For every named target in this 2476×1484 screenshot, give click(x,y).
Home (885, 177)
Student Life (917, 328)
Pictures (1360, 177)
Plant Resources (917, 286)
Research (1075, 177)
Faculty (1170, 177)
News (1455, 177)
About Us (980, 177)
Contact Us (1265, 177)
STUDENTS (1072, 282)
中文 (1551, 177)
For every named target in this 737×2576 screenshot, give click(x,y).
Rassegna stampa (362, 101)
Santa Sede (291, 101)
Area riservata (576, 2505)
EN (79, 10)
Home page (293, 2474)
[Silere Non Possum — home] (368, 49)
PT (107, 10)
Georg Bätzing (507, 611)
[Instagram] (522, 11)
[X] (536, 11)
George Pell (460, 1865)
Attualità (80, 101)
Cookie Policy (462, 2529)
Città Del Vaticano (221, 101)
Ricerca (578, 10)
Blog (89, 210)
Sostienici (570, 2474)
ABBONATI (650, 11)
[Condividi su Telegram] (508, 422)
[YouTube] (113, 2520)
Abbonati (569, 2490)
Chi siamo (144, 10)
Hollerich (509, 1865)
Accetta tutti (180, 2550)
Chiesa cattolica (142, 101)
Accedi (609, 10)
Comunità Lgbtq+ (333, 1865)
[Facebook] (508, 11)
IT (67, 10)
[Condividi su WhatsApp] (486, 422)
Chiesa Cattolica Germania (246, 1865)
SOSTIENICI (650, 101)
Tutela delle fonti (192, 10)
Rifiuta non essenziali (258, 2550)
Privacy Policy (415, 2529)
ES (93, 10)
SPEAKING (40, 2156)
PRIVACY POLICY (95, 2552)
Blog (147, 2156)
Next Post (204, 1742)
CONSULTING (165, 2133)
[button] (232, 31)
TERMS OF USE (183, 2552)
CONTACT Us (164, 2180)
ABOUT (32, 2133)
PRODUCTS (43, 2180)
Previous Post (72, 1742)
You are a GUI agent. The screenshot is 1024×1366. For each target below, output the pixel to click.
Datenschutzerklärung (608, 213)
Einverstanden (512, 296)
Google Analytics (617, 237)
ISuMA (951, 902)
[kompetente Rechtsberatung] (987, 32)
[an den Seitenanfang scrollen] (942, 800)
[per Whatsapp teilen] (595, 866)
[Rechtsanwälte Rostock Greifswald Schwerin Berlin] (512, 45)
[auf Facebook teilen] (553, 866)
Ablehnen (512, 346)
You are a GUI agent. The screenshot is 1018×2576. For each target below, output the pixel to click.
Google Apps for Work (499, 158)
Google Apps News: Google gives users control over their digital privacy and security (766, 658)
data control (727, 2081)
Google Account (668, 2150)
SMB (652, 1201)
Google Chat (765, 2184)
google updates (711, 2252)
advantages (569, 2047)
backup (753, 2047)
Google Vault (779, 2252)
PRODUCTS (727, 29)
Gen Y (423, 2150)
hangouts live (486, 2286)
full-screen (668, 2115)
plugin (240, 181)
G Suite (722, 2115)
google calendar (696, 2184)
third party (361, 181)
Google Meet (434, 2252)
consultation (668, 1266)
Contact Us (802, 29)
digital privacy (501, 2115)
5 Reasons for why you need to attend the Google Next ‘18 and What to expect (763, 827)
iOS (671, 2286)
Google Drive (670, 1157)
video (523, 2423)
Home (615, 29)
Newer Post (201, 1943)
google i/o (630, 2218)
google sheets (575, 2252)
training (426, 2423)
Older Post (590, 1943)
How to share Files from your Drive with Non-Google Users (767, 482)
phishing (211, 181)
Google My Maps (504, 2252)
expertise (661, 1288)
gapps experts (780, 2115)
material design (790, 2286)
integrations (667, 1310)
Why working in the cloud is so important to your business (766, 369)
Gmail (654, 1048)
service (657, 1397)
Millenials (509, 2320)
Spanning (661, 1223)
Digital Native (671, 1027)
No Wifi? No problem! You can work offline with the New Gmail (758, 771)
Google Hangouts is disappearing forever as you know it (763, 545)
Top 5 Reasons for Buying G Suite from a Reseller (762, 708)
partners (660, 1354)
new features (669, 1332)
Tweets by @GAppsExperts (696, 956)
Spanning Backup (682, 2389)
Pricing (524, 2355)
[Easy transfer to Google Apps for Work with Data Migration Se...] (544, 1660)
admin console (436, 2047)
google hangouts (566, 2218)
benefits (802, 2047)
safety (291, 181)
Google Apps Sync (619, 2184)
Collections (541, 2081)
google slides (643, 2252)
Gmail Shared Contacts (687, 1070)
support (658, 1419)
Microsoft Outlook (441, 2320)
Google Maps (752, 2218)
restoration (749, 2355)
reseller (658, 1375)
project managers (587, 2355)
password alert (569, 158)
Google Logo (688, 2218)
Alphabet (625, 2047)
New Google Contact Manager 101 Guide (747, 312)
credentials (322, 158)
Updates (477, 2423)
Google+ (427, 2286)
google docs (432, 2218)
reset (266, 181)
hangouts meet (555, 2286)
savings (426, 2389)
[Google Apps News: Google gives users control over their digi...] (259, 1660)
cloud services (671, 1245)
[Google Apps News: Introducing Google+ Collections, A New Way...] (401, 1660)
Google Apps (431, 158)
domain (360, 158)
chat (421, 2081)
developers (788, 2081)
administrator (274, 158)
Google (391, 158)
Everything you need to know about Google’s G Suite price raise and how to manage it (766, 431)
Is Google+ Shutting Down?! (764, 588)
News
########
ASSIGNMENT: For this task, write out exactly the lines of the entries above, starting at the line with "digital privacy (501, 2115)" and ending at the line with "Google (391, 158)", both included, and no others.

SOLVED EXERCISE:
digital privacy (501, 2115)
5 Reasons for why you need to attend the Google Next ‘18 and What to expect (763, 827)
iOS (671, 2286)
Google Drive (670, 1157)
video (523, 2423)
Home (615, 29)
Newer Post (201, 1943)
google i/o (630, 2218)
google sheets (575, 2252)
training (426, 2423)
Older Post (590, 1943)
How to share Files from your Drive with Non-Google Users (767, 482)
phishing (211, 181)
Google My Maps (504, 2252)
expertise (661, 1288)
gapps experts (780, 2115)
material design (790, 2286)
integrations (667, 1310)
Why working in the cloud is so important to your business (766, 369)
Gmail (654, 1048)
service (657, 1397)
Millenials (509, 2320)
Spanning (661, 1223)
Digital Native (671, 1027)
No Wifi? No problem! You can work offline with the New Gmail (758, 771)
Google Hangouts is disappearing forever as you know it (763, 545)
Top 5 Reasons for Buying G Suite from a Reseller (762, 708)
partners (660, 1354)
new features (669, 1332)
Tweets by @GAppsExperts (696, 956)
Spanning Backup (682, 2389)
Pricing (524, 2355)
[Easy transfer to Google Apps for Work with Data Migration Se...] (544, 1660)
admin console (436, 2047)
google hangouts (566, 2218)
benefits (802, 2047)
safety (291, 181)
Google Apps Sync (619, 2184)
Collections (541, 2081)
google slides (643, 2252)
Gmail Shared Contacts (687, 1070)
support (658, 1419)
Microsoft Outlook (441, 2320)
Google Maps (752, 2218)
restoration (749, 2355)
reseller (658, 1375)
project managers (587, 2355)
password alert (569, 158)
Google Logo (688, 2218)
Alphabet (625, 2047)
New Google Contact Manager 101 Guide (747, 312)
credentials (322, 158)
Updates (477, 2423)
Google+ (427, 2286)
google docs (432, 2218)
reset (266, 181)
hangouts meet (555, 2286)
savings (426, 2389)
[Google Apps News: Google gives users control over their digi...] (259, 1660)
cloud services (671, 1245)
[Google Apps News: Introducing Google+ Collections, A New Way...] (401, 1660)
Google Apps (431, 158)
domain (360, 158)
chat (421, 2081)
developers (788, 2081)
administrator (274, 158)
Google (391, 158)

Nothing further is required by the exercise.